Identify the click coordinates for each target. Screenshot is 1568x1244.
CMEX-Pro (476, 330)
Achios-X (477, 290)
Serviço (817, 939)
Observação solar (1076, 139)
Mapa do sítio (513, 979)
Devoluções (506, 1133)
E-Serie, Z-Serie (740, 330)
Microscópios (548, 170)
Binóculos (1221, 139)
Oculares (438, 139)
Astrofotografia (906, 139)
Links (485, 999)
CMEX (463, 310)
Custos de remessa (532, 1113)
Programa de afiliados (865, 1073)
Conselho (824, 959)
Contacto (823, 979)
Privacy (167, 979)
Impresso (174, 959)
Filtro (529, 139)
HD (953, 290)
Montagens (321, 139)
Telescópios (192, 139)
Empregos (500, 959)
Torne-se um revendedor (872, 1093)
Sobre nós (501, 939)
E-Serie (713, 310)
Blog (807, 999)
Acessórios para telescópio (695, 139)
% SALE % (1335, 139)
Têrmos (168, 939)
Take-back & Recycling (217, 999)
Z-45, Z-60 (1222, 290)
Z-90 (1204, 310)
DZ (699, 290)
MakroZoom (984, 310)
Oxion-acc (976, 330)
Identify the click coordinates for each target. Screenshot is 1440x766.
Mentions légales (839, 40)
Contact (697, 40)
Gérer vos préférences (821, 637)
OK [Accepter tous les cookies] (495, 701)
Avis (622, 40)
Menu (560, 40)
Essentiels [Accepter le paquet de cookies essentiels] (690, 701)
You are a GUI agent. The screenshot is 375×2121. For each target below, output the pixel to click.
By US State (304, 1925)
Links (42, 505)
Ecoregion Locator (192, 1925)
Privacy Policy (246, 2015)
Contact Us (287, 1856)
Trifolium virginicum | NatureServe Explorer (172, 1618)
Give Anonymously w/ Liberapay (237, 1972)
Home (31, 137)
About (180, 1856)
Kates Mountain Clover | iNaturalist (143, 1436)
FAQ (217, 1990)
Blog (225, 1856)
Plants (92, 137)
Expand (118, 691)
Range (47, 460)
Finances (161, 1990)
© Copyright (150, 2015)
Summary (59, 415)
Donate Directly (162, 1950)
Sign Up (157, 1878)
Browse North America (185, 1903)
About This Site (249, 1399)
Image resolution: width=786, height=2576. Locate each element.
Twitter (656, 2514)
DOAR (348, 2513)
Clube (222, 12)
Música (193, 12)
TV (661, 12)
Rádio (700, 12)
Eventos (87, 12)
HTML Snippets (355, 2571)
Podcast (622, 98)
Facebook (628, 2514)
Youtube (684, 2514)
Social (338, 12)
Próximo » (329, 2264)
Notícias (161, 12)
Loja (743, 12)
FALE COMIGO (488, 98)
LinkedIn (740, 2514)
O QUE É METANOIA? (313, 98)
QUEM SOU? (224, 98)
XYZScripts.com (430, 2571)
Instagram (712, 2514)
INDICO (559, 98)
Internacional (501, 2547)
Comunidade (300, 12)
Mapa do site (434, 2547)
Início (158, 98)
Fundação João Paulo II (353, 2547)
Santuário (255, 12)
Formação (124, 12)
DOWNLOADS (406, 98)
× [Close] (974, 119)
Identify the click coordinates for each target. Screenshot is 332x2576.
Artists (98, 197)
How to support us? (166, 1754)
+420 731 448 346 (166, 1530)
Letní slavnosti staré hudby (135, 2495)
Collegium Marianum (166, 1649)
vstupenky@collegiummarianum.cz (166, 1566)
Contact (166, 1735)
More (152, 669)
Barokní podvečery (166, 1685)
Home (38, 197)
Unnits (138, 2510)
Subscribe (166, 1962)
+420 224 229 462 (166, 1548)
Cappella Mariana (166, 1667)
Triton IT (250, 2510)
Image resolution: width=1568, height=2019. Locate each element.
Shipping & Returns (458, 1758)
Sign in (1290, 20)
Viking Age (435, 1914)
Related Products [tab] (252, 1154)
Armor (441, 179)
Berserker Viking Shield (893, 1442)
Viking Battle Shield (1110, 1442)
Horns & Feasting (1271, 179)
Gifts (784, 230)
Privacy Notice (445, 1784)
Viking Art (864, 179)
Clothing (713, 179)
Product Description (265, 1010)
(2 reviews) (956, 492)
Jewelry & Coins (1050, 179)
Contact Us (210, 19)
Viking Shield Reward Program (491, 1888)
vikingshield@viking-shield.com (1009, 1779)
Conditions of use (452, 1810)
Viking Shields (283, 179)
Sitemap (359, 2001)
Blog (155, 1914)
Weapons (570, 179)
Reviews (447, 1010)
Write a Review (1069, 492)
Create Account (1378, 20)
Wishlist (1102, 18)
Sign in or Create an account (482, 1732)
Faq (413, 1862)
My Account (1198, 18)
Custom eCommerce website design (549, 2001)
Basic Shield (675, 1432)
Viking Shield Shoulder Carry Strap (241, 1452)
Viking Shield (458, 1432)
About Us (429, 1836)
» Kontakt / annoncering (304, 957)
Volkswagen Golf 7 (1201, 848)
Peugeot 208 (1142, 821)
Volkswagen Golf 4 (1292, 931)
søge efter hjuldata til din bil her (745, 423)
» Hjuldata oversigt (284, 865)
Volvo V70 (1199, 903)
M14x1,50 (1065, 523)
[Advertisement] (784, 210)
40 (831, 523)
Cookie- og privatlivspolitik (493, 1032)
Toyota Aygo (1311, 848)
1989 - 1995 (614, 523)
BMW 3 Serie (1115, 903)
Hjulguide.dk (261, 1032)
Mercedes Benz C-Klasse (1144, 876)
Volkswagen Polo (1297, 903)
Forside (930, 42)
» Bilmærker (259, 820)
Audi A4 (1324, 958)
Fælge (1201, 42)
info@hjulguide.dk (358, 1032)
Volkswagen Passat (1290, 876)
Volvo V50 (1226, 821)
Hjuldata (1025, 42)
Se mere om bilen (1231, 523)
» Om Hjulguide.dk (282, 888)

####################

**Objective**
Arrange every line of the items above as a numbered list, omitting any blank lines.

**Complete response**
1. Identify the click coordinates for each target. Screenshot is 1568x1244.
2. CMEX-Pro (476, 330)
3. Achios-X (477, 290)
4. Serviço (817, 939)
5. Observação solar (1076, 139)
6. Mapa do sítio (513, 979)
7. Devoluções (506, 1133)
8. E-Serie, Z-Serie (740, 330)
9. Microscópios (548, 170)
10. Binóculos (1221, 139)
11. Oculares (438, 139)
12. Astrofotografia (906, 139)
13. Links (485, 999)
14. CMEX (463, 310)
15. Custos de remessa (532, 1113)
16. Programa de afiliados (865, 1073)
17. Conselho (824, 959)
18. Contacto (823, 979)
19. Privacy (167, 979)
20. Impresso (174, 959)
21. Filtro (529, 139)
22. HD (953, 290)
23. Montagens (321, 139)
24. Telescópios (192, 139)
25. Empregos (500, 959)
26. Torne-se um revendedor (872, 1093)
27. Sobre nós (501, 939)
28. E-Serie (713, 310)
29. Blog (807, 999)
30. Acessórios para telescópio (695, 139)
31. % SALE % (1335, 139)
32. Têrmos (168, 939)
33. Take-back & Recycling (217, 999)
34. Z-45, Z-60 (1222, 290)
35. Z-90 (1204, 310)
36. DZ (699, 290)
37. MakroZoom (984, 310)
38. Oxion-acc (976, 330)
39. Identify the click coordinates for each target. Screenshot is 1440x766.
40. Mentions légales (839, 40)
41. Contact (697, 40)
42. Gérer vos préférences (821, 637)
43. OK [Accepter tous les cookies] (495, 701)
44. Avis (622, 40)
45. Menu (560, 40)
46. Essentiels [Accepter le paquet de cookies essentiels] (690, 701)
47. You are a GUI agent. The screenshot is 375×2121. For each target below, output the pixel to click.
48. By US State (304, 1925)
49. Links (42, 505)
50. Ecoregion Locator (192, 1925)
51. Privacy Policy (246, 2015)
52. Contact Us (287, 1856)
53. Trifolium virginicum | NatureServe Explorer (172, 1618)
54. Give Anonymously w/ Liberapay (237, 1972)
55. Home (31, 137)
56. About (180, 1856)
57. Kates Mountain Clover | iNaturalist (143, 1436)
58. FAQ (217, 1990)
59. Blog (225, 1856)
60. Plants (92, 137)
61. Expand (118, 691)
62. Range (47, 460)
63. Finances (161, 1990)
64. © Copyright (150, 2015)
65. Summary (59, 415)
66. Donate Directly (162, 1950)
67. Sign Up (157, 1878)
68. Browse North America (185, 1903)
69. About This Site (249, 1399)
70. Image resolution: width=786, height=2576. Locate each element.
71. Twitter (656, 2514)
72. DOAR (348, 2513)
73. Clube (222, 12)
74. Música (193, 12)
75. TV (661, 12)
76. Rádio (700, 12)
77. Eventos (87, 12)
78. HTML Snippets (355, 2571)
79. Podcast (622, 98)
80. Facebook (628, 2514)
81. Youtube (684, 2514)
82. Social (338, 12)
83. Próximo » (329, 2264)
84. Notícias (161, 12)
85. Loja (743, 12)
86. FALE COMIGO (488, 98)
87. LinkedIn (740, 2514)
88. O QUE É METANOIA? (313, 98)
89. QUEM SOU? (224, 98)
90. XYZScripts.com (430, 2571)
91. Instagram (712, 2514)
92. INDICO (559, 98)
93. Internacional (501, 2547)
94. Comunidade (300, 12)
95. Mapa do site (434, 2547)
96. Início (158, 98)
97. Fundação João Paulo II (353, 2547)
98. Santuário (255, 12)
99. Formação (124, 12)
100. DOWNLOADS (406, 98)
101. × [Close] (974, 119)
102. Identify the click coordinates for each target. Screenshot is 332x2576.
103. Artists (98, 197)
104. How to support us? (166, 1754)
105. +420 731 448 346 (166, 1530)
106. Letní slavnosti staré hudby (135, 2495)
107. Collegium Marianum (166, 1649)
108. vstupenky@collegiummarianum.cz (166, 1566)
109. Contact (166, 1735)
110. More (152, 669)
111. Barokní podvečery (166, 1685)
112. Home (38, 197)
113. Unnits (138, 2510)
114. Subscribe (166, 1962)
115. +420 224 229 462 (166, 1548)
116. Cappella Mariana (166, 1667)
117. Triton IT (250, 2510)
118. Image resolution: width=1568, height=2019. Locate each element.
119. Shipping & Returns (458, 1758)
120. Sign in (1290, 20)
121. Viking Age (435, 1914)
122. Related Products [tab] (252, 1154)
123. Armor (441, 179)
124. Berserker Viking Shield (893, 1442)
125. Viking Battle Shield (1110, 1442)
126. Horns & Feasting (1271, 179)
127. Gifts (784, 230)
128. Privacy Notice (445, 1784)
129. Viking Art (864, 179)
130. Clothing (713, 179)
131. Product Description (265, 1010)
132. (2 reviews) (956, 492)
133. Jewelry & Coins (1050, 179)
134. Contact Us (210, 19)
135. Viking Shield Reward Program (491, 1888)
136. vikingshield@viking-shield.com (1009, 1779)
137. Conditions of use (452, 1810)
138. Viking Shields (283, 179)
139. Sitemap (359, 2001)
140. Blog (155, 1914)
141. Weapons (570, 179)
142. Reviews (447, 1010)
143. Write a Review (1069, 492)
144. Create Account (1378, 20)
145. Wishlist (1102, 18)
146. Sign in or Create an account (482, 1732)
147. Faq (413, 1862)
148. My Account (1198, 18)
149. Custom eCommerce website design (549, 2001)
150. Basic Shield (675, 1432)
151. Viking Shield Shoulder Carry Strap (241, 1452)
152. Viking Shield (458, 1432)
153. About Us (429, 1836)
154. » Kontakt / annoncering (304, 957)
155. Volkswagen Golf 7 (1201, 848)
156. Peugeot 208 (1142, 821)
157. Volkswagen Golf 4 (1292, 931)
158. søge efter hjuldata til din bil her (745, 423)
159. » Hjuldata oversigt (284, 865)
160. Volvo V70 (1199, 903)
161. M14x1,50 (1065, 523)
162. [Advertisement] (784, 210)
163. 40 (831, 523)
164. Cookie- og privatlivspolitik (493, 1032)
165. Toyota Aygo (1311, 848)
166. 1989 - 1995 (614, 523)
167. BMW 3 Serie (1115, 903)
168. Hjulguide.dk (261, 1032)
169. Mercedes Benz C-Klasse (1144, 876)
170. Volkswagen Polo (1297, 903)
171. Forside (930, 42)
172. » Bilmærker (259, 820)
173. Audi A4 (1324, 958)
174. Fælge (1201, 42)
175. info@hjulguide.dk (358, 1032)
176. Volkswagen Passat (1290, 876)
177. Volvo V50 (1226, 821)
178. Hjuldata (1025, 42)
179. Se mere om bilen (1231, 523)
180. » Om Hjulguide.dk (282, 888)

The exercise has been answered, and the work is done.